» **DESCRIPTION OF THE TASK**: Rewrite the stretch of the material from the line containing "Click the Preview external-link icon" through the end, replacing "Account Insights" with "Account Settings" and changing nothing else.

## start RECORDS

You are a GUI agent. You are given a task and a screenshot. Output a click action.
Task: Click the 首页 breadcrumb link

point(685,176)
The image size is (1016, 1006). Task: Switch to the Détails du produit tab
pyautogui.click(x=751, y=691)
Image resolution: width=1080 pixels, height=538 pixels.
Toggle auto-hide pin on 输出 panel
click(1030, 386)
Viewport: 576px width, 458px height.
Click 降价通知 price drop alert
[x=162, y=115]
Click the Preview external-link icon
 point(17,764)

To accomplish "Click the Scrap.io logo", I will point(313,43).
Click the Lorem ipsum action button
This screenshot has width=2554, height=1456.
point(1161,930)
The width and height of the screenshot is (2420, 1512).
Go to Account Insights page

## end RECORDS

» **TASK OUTPUT**:
Click the Preview external-link icon
 point(17,764)

To accomplish "Click the Scrap.io logo", I will point(313,43).
Click the Lorem ipsum action button
This screenshot has width=2554, height=1456.
point(1161,930)
The width and height of the screenshot is (2420, 1512).
Go to Account Settings page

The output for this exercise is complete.